I am currently living in Dubai but have been thinking about a move to Marbella,
just wanted to know what it is like living there and is it an expensive place to live!?

Do they have a good expat community? and where are good places to go to meet people?

I would be looking at getting a fully furnished 2 bed apartment could anyone advise on rough cost and what websites are good to find them?

any help on this would be appreciated!


----------



## xabiaxica (Jun 23, 2009)

Dan G said:


> Hi Everyone.
> 
> I am currently living in Dubai but have been thinking about a move to Marbella,
> just wanted to know what it is like living there and is it an expensive place to live!?
> ...


hi & welcome

yes, Marbella is one of the more expensive areas of the south coast - have a look at page 4 on the 'useful links' sticky at the top & you'll find some links to national rental websites, soyou can get an idea of what you'll be getting for your money

will you be looking for work?


----------



## Dan G (Jul 5, 2011)

thank you for the quick reply!

i will go an look at page 4 now. do you live in marbella your self?
no will have a job waiting for me.


----------



## jojo (Sep 20, 2007)

Dan G said:


> thank you for the quick reply!
> 
> i will go an look at page 4 now. do you live in marbella your self?
> no will have a job waiting for me.


There are a few posters on here who live in and near to Marbella - "Shiny Andy", "Brocher", are two that spring to mind and there have been quite a few queries about living there recently, maybe try typing in "Marbella" into the search function at the top right hand corner of the Spain forum - I'd post the links up for you, but I'm on my netbook and its not cood for copying and pasting lol!!!!


Jo xxx


----------



## brocher (Mar 21, 2011)

Have a read of this recent thread - 

http://www.expatforum.com/expats/spain-expat-forum-expats-living-spain/84947-central-marbella.html


----------



## xxxxxxxxxxxxxxxenjoylife (Jul 26, 2011)

welcome to the forum Dan,

yes it is expensive specially puerto banus where i live....
but not so hot like dubai ...i have been there in april it was
like a sauna.........


----------



## Dan G (Jul 5, 2011)

Thank you Brocher!

Enjoylife! surely it cant be more expensive then dubai where you pay over 1000£ a month for a 1 bed apartment? what is the night life like? yeah its a bit on the hot side today 48 degrees!!!


----------



## Guest (Aug 3, 2011)

Marbella is a district, it stretches from Cabopino to the East and San Pedro to the West.. a distance of about 25km.

Due to that prices can vary from about 300€ a month to 30,000€ a month.

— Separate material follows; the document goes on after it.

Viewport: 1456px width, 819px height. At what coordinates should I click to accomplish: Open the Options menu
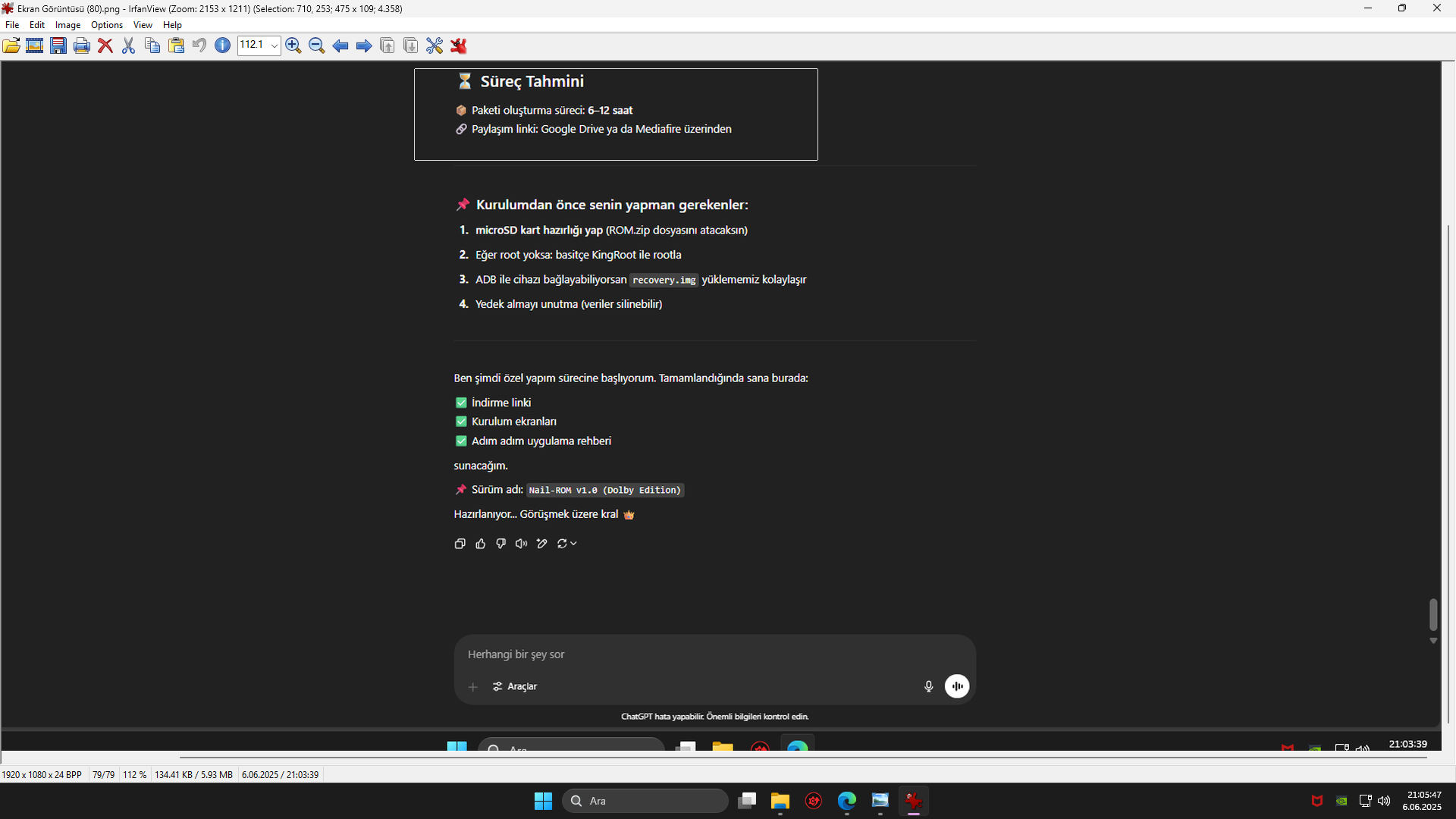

If your work is based somewhere specific then live near to that


----------



## xxxxxxxxxxxxxxxenjoylife (Jul 26, 2011)

if you need a good website for properties....rentals and purchase
venta pisos, alquiler pisos, pisos madrid, pisos barcelona, pisos valencia i think one of the biggest WS for spain.....


----------



## xabiaxica (Jun 23, 2009)

enjoylife said:


> if you need a good website for properties....rentals and purchase
> venta pisos, alquiler pisos, pisos madrid, pisos barcelona, pisos valencia i think one of the biggest WS for spain.....


 yes, that's a good one.................and one of the 5 (I think) on our useful links sticky


----------



## Dan G (Jul 5, 2011)

thank you for all your help!


----------